■ WORK TO BE COMPLETED: Everything in the listing below must be duplicated exactly.

■ INPUT MATERIAL:
----
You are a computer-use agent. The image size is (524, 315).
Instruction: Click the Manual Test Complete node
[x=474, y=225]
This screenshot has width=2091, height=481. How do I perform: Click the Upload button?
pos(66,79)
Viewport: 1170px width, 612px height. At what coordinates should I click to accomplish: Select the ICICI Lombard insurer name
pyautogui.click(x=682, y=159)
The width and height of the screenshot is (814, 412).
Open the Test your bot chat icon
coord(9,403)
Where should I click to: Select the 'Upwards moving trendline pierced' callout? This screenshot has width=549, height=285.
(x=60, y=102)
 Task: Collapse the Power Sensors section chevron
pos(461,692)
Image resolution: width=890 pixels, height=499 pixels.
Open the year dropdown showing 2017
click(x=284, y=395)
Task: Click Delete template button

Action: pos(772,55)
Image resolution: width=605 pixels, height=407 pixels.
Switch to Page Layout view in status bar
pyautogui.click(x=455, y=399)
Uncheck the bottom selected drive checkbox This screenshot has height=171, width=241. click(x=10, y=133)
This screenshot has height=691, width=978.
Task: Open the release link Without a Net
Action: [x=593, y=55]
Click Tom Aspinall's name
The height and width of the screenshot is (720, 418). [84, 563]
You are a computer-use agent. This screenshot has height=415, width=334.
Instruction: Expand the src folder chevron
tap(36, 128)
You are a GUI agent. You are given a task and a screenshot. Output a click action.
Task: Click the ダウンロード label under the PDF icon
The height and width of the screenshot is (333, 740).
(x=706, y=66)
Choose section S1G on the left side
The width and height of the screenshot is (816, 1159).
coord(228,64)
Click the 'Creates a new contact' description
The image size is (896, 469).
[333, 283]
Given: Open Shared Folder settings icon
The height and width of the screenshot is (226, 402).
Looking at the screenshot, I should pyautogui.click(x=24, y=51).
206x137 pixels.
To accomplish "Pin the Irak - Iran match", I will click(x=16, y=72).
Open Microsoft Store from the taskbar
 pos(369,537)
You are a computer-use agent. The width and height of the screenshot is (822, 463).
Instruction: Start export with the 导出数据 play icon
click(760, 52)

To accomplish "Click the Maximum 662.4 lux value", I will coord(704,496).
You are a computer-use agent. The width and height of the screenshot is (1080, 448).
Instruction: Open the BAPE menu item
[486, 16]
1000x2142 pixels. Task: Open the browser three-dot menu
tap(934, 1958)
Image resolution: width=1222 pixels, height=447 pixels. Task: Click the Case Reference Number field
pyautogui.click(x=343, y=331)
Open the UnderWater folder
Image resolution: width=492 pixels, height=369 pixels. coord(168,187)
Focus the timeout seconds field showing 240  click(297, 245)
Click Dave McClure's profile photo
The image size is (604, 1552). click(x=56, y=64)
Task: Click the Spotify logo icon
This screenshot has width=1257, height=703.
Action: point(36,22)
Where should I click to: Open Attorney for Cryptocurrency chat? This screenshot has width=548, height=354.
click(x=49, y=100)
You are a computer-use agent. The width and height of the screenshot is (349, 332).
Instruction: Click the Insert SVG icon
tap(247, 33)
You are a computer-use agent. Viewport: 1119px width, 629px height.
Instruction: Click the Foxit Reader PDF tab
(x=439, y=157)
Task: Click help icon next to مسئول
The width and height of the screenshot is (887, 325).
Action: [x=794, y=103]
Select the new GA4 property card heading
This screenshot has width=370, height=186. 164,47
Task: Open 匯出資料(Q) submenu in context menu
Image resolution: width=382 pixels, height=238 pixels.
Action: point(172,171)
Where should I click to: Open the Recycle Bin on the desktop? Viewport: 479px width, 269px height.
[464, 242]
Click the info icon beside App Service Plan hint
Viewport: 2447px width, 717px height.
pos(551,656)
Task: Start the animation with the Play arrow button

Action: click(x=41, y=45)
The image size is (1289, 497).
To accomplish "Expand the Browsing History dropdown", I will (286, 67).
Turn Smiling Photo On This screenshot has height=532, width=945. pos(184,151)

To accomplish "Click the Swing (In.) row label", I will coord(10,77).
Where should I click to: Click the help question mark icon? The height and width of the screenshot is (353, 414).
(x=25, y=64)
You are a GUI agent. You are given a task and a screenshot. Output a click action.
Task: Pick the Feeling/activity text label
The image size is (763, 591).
----
■ TASK RESPONSE:
You are a computer-use agent. The image size is (524, 315).
Instruction: Click the Manual Test Complete node
[x=474, y=225]
This screenshot has width=2091, height=481. How do I perform: Click the Upload button?
pos(66,79)
Viewport: 1170px width, 612px height. At what coordinates should I click to accomplish: Select the ICICI Lombard insurer name
pyautogui.click(x=682, y=159)
The width and height of the screenshot is (814, 412).
Open the Test your bot chat icon
coord(9,403)
Where should I click to: Select the 'Upwards moving trendline pierced' callout? This screenshot has width=549, height=285.
(x=60, y=102)
 Task: Collapse the Power Sensors section chevron
pos(461,692)
Image resolution: width=890 pixels, height=499 pixels.
Open the year dropdown showing 2017
click(x=284, y=395)
Task: Click Delete template button

Action: pos(772,55)
Image resolution: width=605 pixels, height=407 pixels.
Switch to Page Layout view in status bar
pyautogui.click(x=455, y=399)
Uncheck the bottom selected drive checkbox This screenshot has height=171, width=241. click(x=10, y=133)
This screenshot has height=691, width=978.
Task: Open the release link Without a Net
Action: [x=593, y=55]
Click Tom Aspinall's name
The height and width of the screenshot is (720, 418). [84, 563]
You are a computer-use agent. This screenshot has height=415, width=334.
Instruction: Expand the src folder chevron
tap(36, 128)
You are a GUI agent. You are given a task and a screenshot. Output a click action.
Task: Click the ダウンロード label under the PDF icon
The height and width of the screenshot is (333, 740).
(x=706, y=66)
Choose section S1G on the left side
The width and height of the screenshot is (816, 1159).
coord(228,64)
Click the 'Creates a new contact' description
The image size is (896, 469).
[333, 283]
Given: Open Shared Folder settings icon
The height and width of the screenshot is (226, 402).
Looking at the screenshot, I should pyautogui.click(x=24, y=51).
206x137 pixels.
To accomplish "Pin the Irak - Iran match", I will click(x=16, y=72).
Open Microsoft Store from the taskbar
 pos(369,537)
You are a computer-use agent. The width and height of the screenshot is (822, 463).
Instruction: Start export with the 导出数据 play icon
click(760, 52)

To accomplish "Click the Maximum 662.4 lux value", I will coord(704,496).
You are a computer-use agent. The width and height of the screenshot is (1080, 448).
Instruction: Open the BAPE menu item
[486, 16]
1000x2142 pixels. Task: Open the browser three-dot menu
tap(934, 1958)
Image resolution: width=1222 pixels, height=447 pixels. Task: Click the Case Reference Number field
pyautogui.click(x=343, y=331)
Open the UnderWater folder
Image resolution: width=492 pixels, height=369 pixels. coord(168,187)
Focus the timeout seconds field showing 240  click(297, 245)
Click Dave McClure's profile photo
The image size is (604, 1552). click(x=56, y=64)
Task: Click the Spotify logo icon
This screenshot has width=1257, height=703.
Action: point(36,22)
Where should I click to: Open Attorney for Cryptocurrency chat? This screenshot has width=548, height=354.
click(x=49, y=100)
You are a computer-use agent. The width and height of the screenshot is (349, 332).
Instruction: Click the Insert SVG icon
tap(247, 33)
You are a computer-use agent. Viewport: 1119px width, 629px height.
Instruction: Click the Foxit Reader PDF tab
(x=439, y=157)
Task: Click help icon next to مسئول
The width and height of the screenshot is (887, 325).
Action: [x=794, y=103]
Select the new GA4 property card heading
This screenshot has width=370, height=186. 164,47
Task: Open 匯出資料(Q) submenu in context menu
Image resolution: width=382 pixels, height=238 pixels.
Action: point(172,171)
Where should I click to: Open the Recycle Bin on the desktop? Viewport: 479px width, 269px height.
[464, 242]
Click the info icon beside App Service Plan hint
Viewport: 2447px width, 717px height.
pos(551,656)
Task: Start the animation with the Play arrow button

Action: click(x=41, y=45)
The image size is (1289, 497).
To accomplish "Expand the Browsing History dropdown", I will (286, 67).
Turn Smiling Photo On This screenshot has height=532, width=945. pos(184,151)

To accomplish "Click the Swing (In.) row label", I will coord(10,77).
Where should I click to: Click the help question mark icon? The height and width of the screenshot is (353, 414).
(x=25, y=64)
You are a GUI agent. You are given a task and a screenshot. Output a click action.
Task: Pick the Feeling/activity text label
The image size is (763, 591).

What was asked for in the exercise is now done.